Preparations are ongoing to extend the 1.3-km. separation to a fiber that might be 30 km. or even longer, on a big coil in the QuTech laboratory. As soon as testing is completed, entanglement will reach out to Den Haag (The Hague), some 15 km. to the north of Delft, over an existing fiber network of KPN, a big telecommunications provider in the Netherlands. If all goes well, by 2020, Leiden and Amsterdam will also get connected, making this the world's first quantum Internet.
The quantum Internet will never replace the regular Internet; it simply adds extra functionality. The entangled photons traveling the fledgling quantum Internet will probably first be used for quantum key distribution, a protocol in which two parties, Alice and Bob, share, say, 1,000 entangled pairs of photons, and later compare notes on some of their properties over a classical (possibly insecure) channel. This results in a shared, secret key Alice and Bob can then use for secure communication on the regular Internet, using conventional cryptography like AES. Remarkably, this shared key is provably tamper-free: if anyone in between had looked at their shared photon pairs, the entanglement would have been destroyed and the photons would not violate the Bell inequality.
Explains Wehner, “Unlike classical information, you cannot share entanglement. We know that if Alice and Bob are maximally entangled, nothing else in the universe can have any share in that entanglement. This means entanglement is inherently private by the laws of nature.”
Bell violation can't be faked, so quantum key distribution can't be hacked. Says Wehner, "Even if the NSA built these quantum repeaters, you can still safely exchange a key with them."
A different approach
Other groups are also working on quantum networks, but are taking a different approach. Peter Lodahl, professor of quantum optics at the Niels Bohr Institute in Copenhagen, Denmark, says, “I am very impressed about the Delft work in building 'real-world networks.' By 2020, a proof-of-concept network could be a reality. It would likely be slow and unpractical, but nonetheless a very important milestone.”
Lodahl's group does not use NV diamonds for its quantum network, but quantum dots. “The advantage of NV diamonds is that entanglement can be generated over long distances,” Lodahl says. “The disadvantage is that an NV diamond is not a very efficient single-photon emitter, so the rate of distributing entanglement is low.”
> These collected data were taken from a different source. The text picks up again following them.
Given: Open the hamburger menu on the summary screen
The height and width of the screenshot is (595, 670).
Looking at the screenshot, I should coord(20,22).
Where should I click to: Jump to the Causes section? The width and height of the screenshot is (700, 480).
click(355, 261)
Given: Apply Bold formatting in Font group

Quantum dots can generate single photons at a much higher rate, but they are stable for only microseconds, so they are not suitable for maintaining long-range entanglement. “Which system is best depends on the application that you have in mind,” says Lodahl. “Ideally, one would prefer to have the best of both worlds. So many groups, including my own, are currently looking into hybrid approaches, using quantum dots as well as NV diamonds.”
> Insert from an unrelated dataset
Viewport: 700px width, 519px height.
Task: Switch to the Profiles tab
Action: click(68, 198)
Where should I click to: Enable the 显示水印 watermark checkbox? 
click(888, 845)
Wehner foresees other applications in the realm of fundamental science, like synchronizing atomic clocks with unprecedented accuracy, or entangling two telescopes, effectively merging them into a much bigger one. Perhaps the ultimate goal of the quantum Internet is to connect the world's quantum computers, which might become a reality in another decade. Entangling two quantum computers effectively merges them into one device twice as big, and for quantum computers, size matters exponentially; if you connect two same-sized regular computers, you get roughly twice the computing power. Entangle two quantum computers, and the computing power is squared; connect three, and you get the cube of their computing power.
There's plenty of room for surprises before that dream comes true. Says Wehner, "Already someone came up with a way to play better online bridge. Using entanglement, bridge partners can coordinate their play better than is classically possible, without cheating!"
Adds Lodahl, “I imagine such quantum technology will turn out to be enabling and transformative; while we can think of applications today, the real benefit of actually building large-scale quantum systems is that it may inspire new and exciting applications that we cannot even imagine yet.”
Arnout Jaspers is a freelance science writer based in Leiden, the Netherlands.